The Primitive Methodist movement began to go off track with the adoption of Protestant liberal theology. The crisis developed in Adelaide in South Australia, 1889 onwards.
Arnold Hunt, in his history of Methodism in South Australia, provides more detail.
In 1889 Hugh Gilmore and his wife and family, came to South Australia to be the minister of the Primitive Methodist church in Wellington Square, North Adelaide. Gilmore was the first Methodist minister in the colony to be an overt advocate of Protestant liberal theology.
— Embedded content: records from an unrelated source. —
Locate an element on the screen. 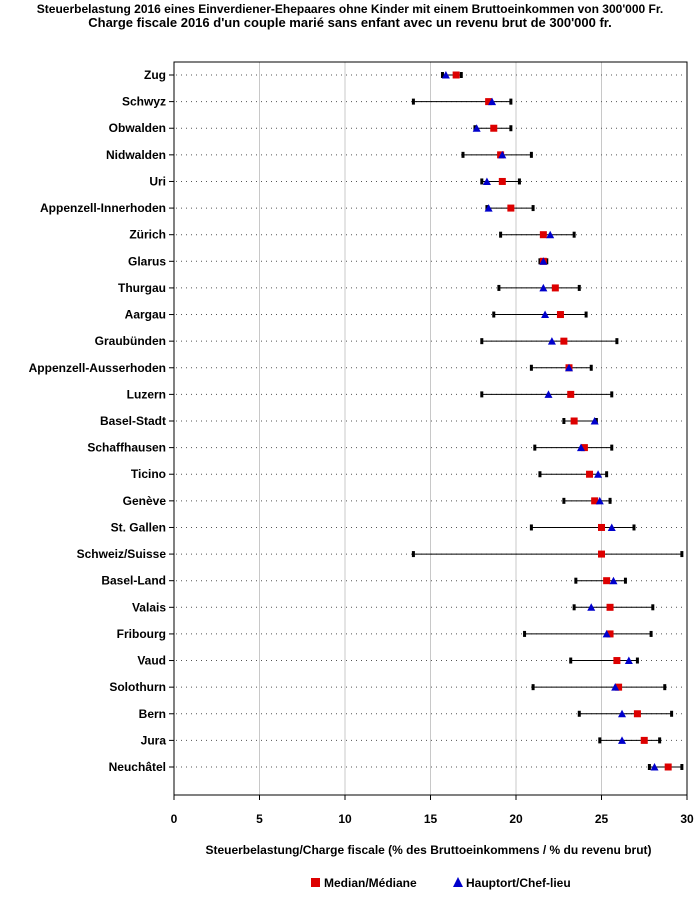 This screenshot has width=700, height=900. category-label: Appenzell-Innerhoden is located at coordinates (103, 208).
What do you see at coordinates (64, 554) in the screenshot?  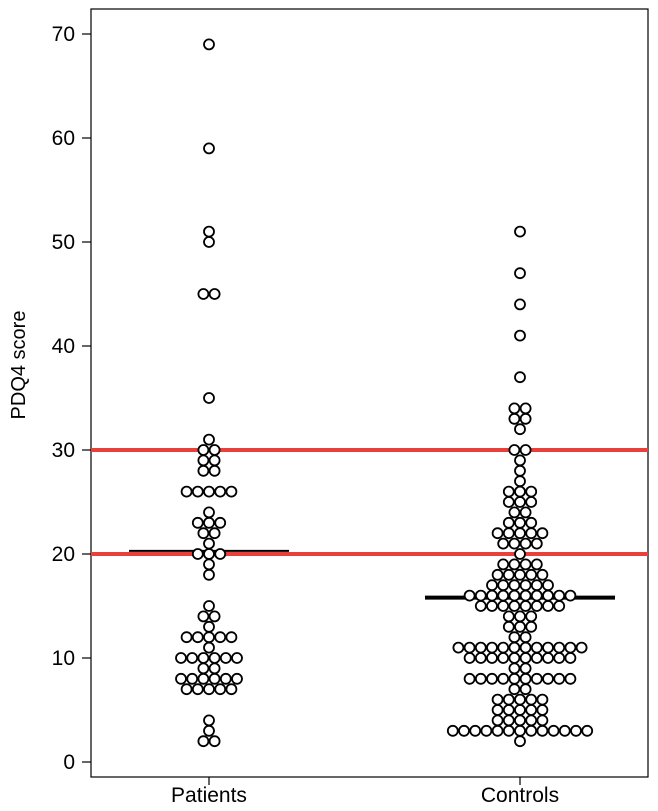 I see `y-tick-label: 20` at bounding box center [64, 554].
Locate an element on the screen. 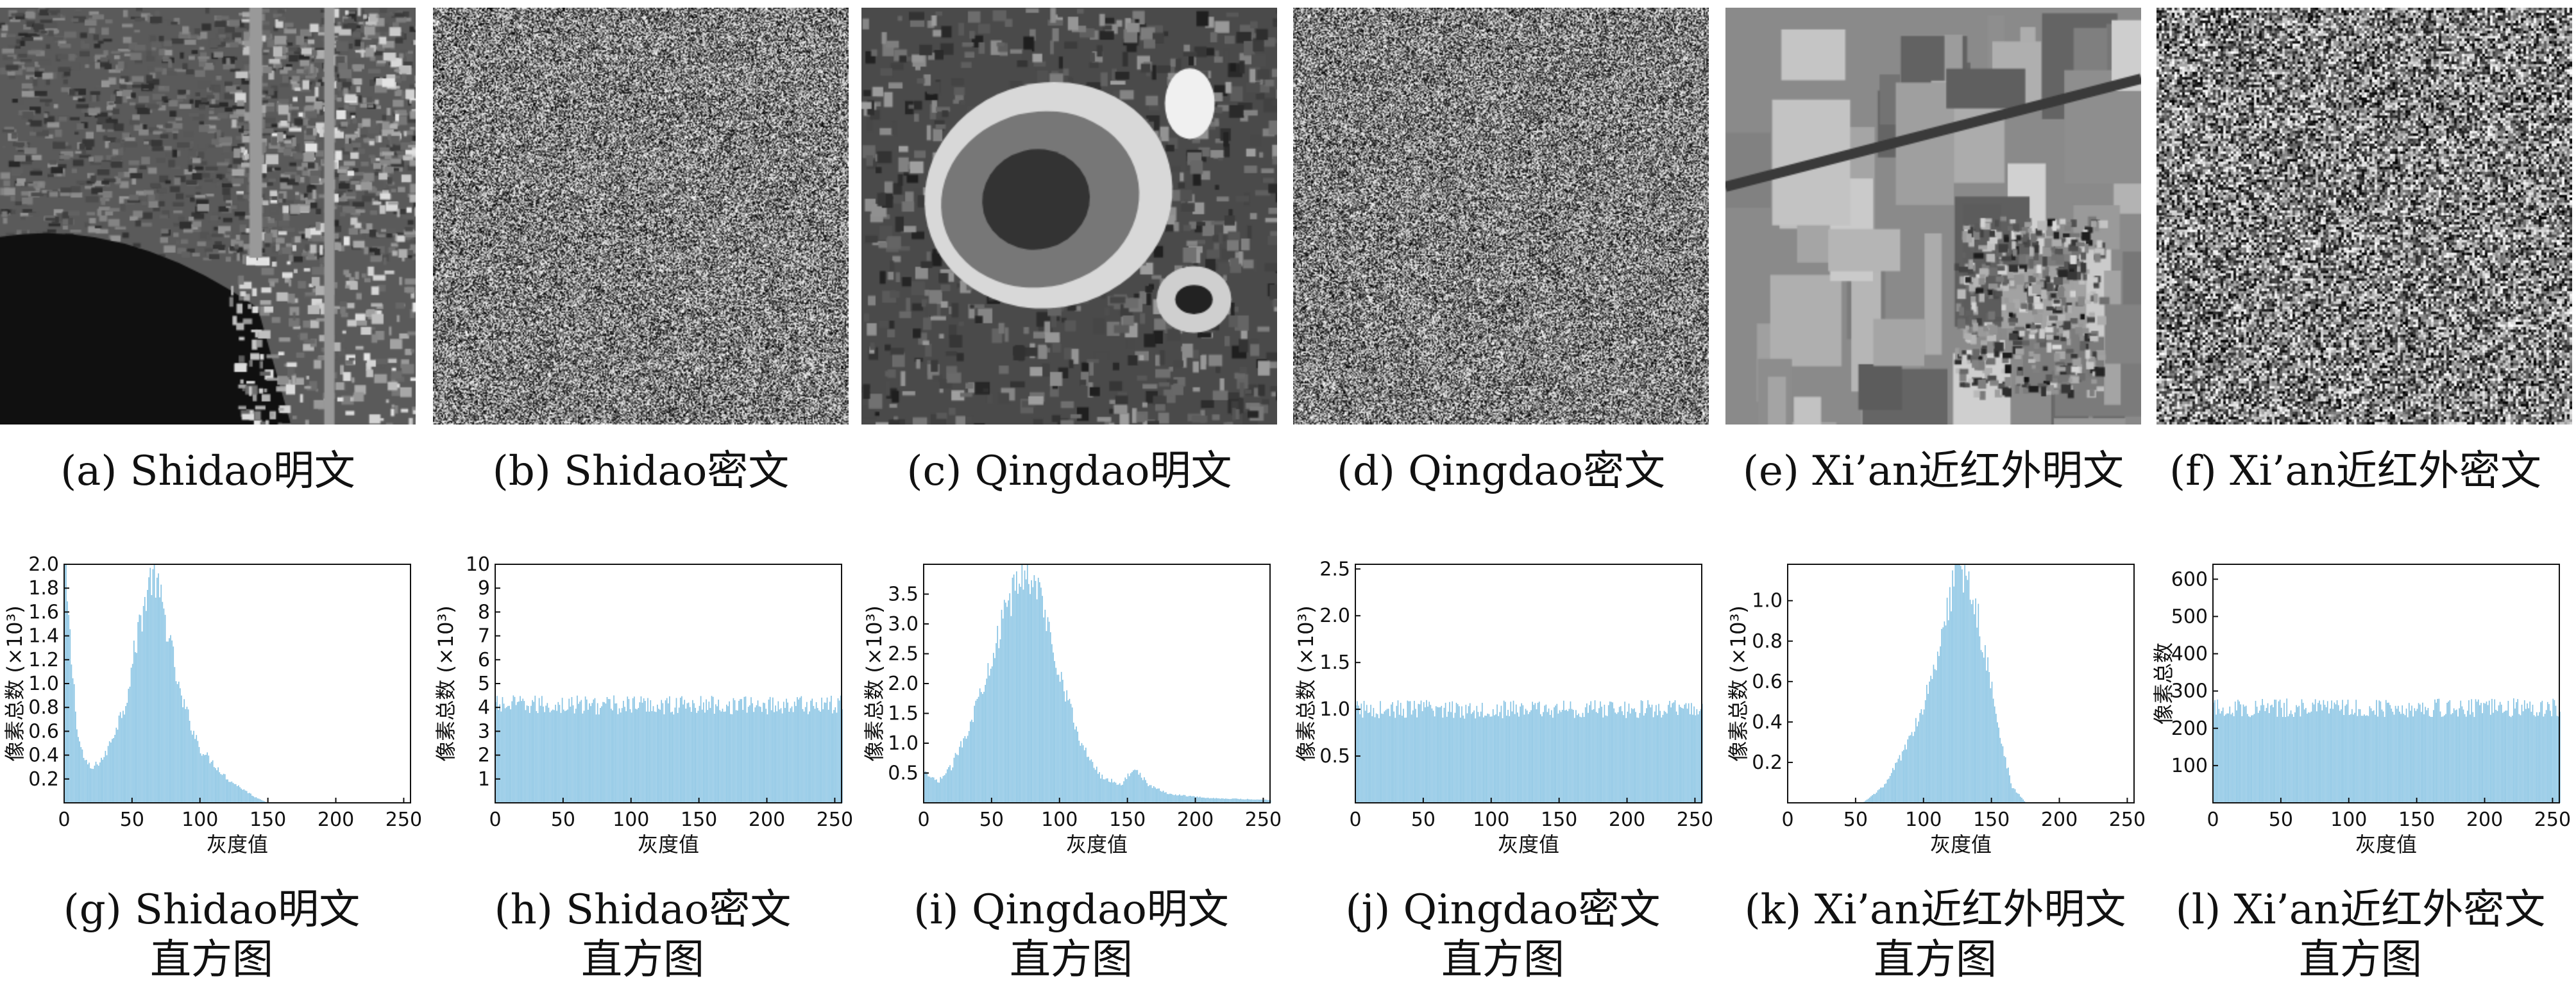 Image resolution: width=2576 pixels, height=992 pixels. y-tick-label: 0.6 is located at coordinates (1768, 682).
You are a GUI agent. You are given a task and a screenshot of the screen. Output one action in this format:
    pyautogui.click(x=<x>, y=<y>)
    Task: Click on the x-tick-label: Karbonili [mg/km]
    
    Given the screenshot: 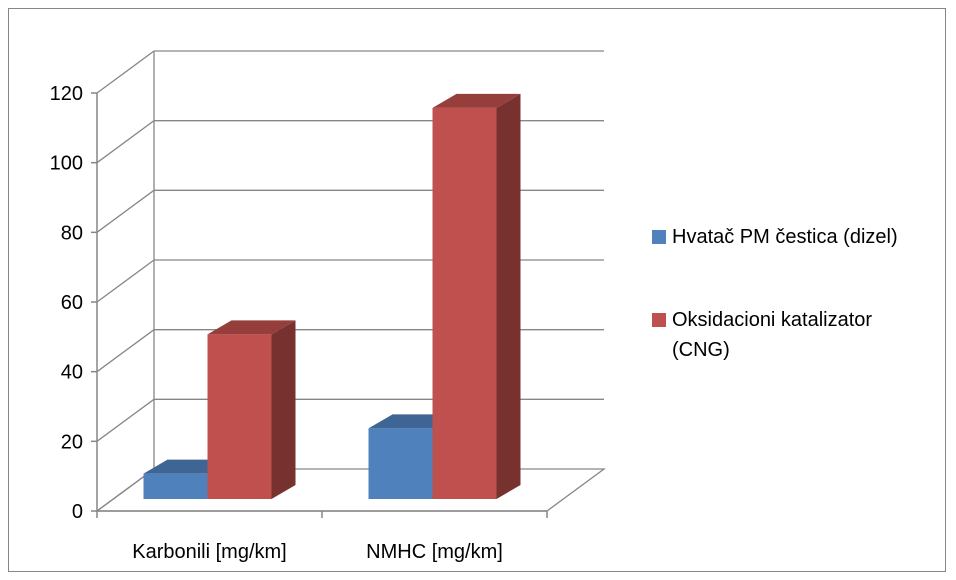 What is the action you would take?
    pyautogui.click(x=210, y=552)
    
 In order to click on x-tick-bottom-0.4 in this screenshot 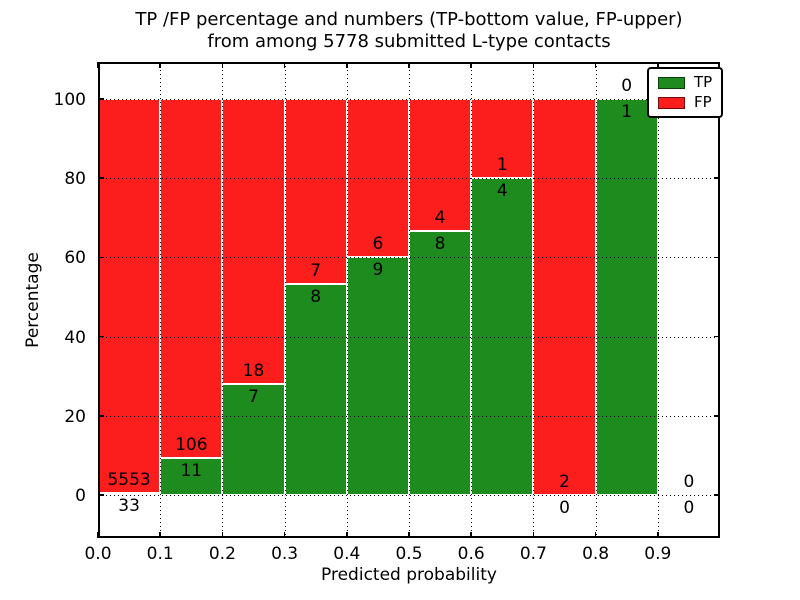, I will do `click(347, 535)`.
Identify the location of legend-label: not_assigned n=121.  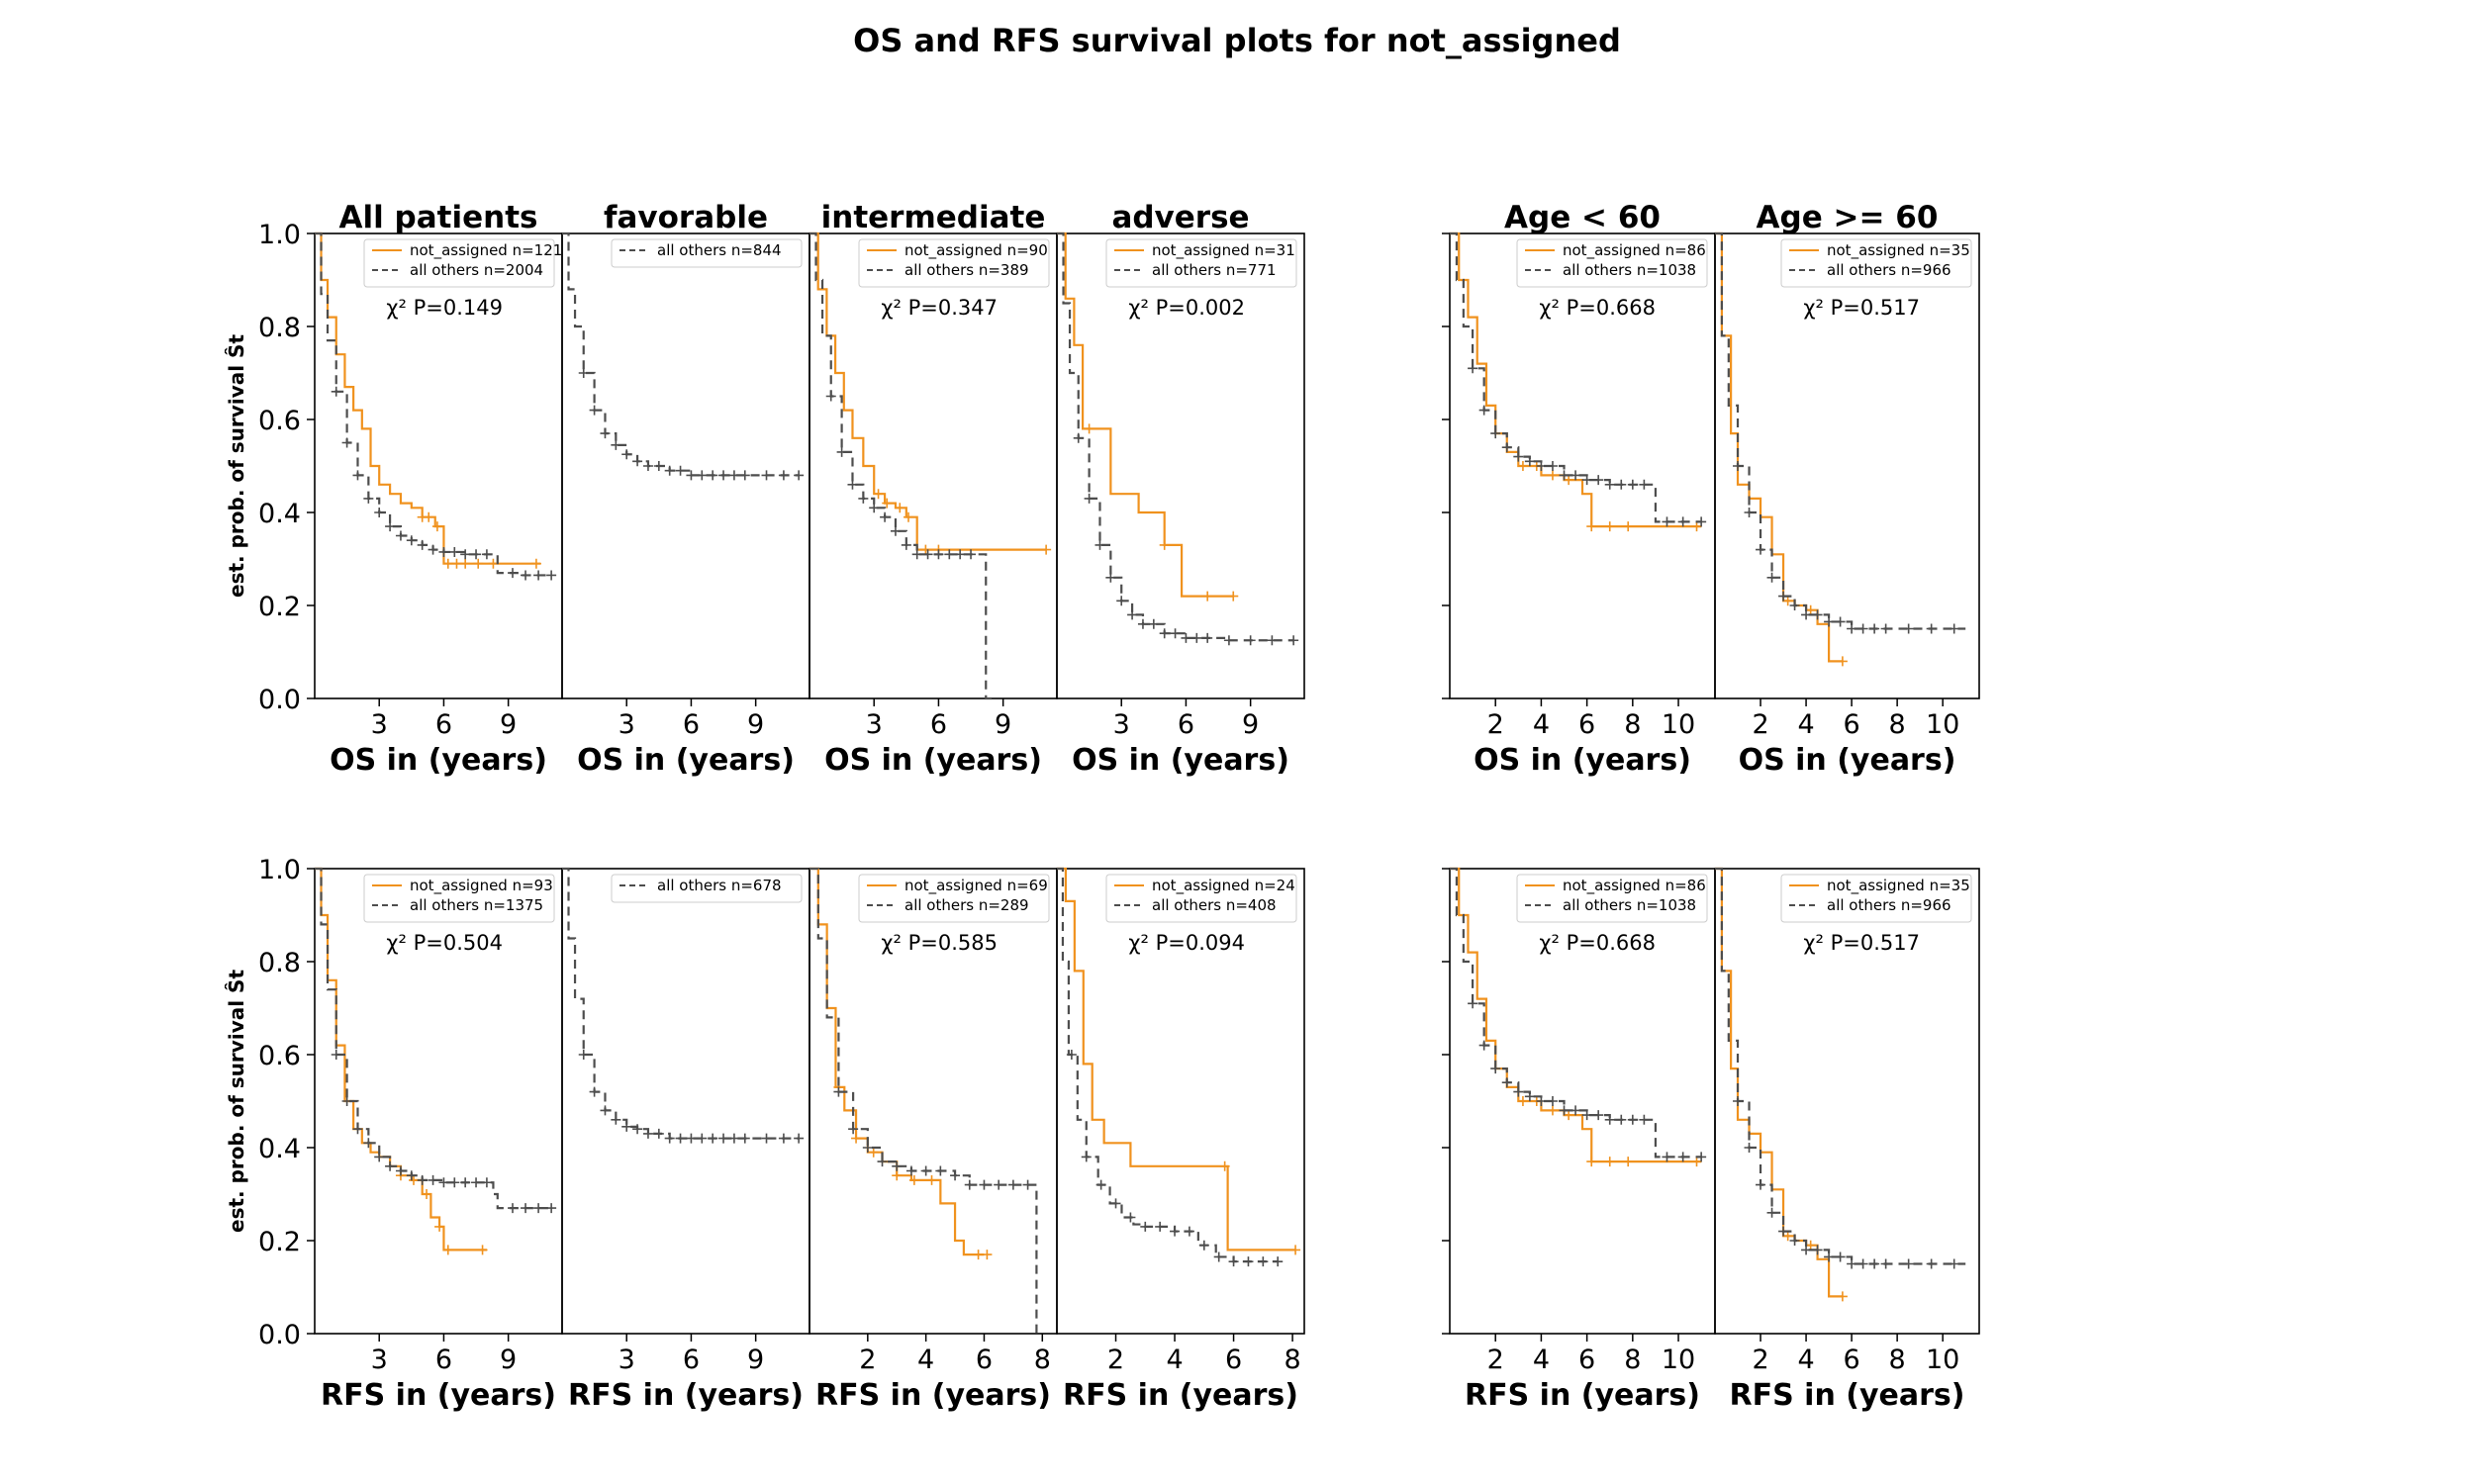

This movement stressed the need for a new understanding of the authority of the Bible. It subordinated doctrine to ethic, preached social reform as well as individual conversion, took an optimistic view of the possibility of human progress, rejected the infallibility of the Bible, and preferred the Gospels to the Epistles of Paul. Primitive Methodism had spawned by the 1880s a group of proponents of this new theology, two of whom, Gilmore and his successor, John Day Thompson, came to South Australia.
Gilmore’s Methodism had moved a long way from excessive concern with individual salvation. There was still a desire, of course, that people should find in Christ the power and the person to empower and enhance life. But the emphasis on the social witness of the Christian was strong. Social brotherhood and compassion for the poor were the highest manifestations of Christian spirituality.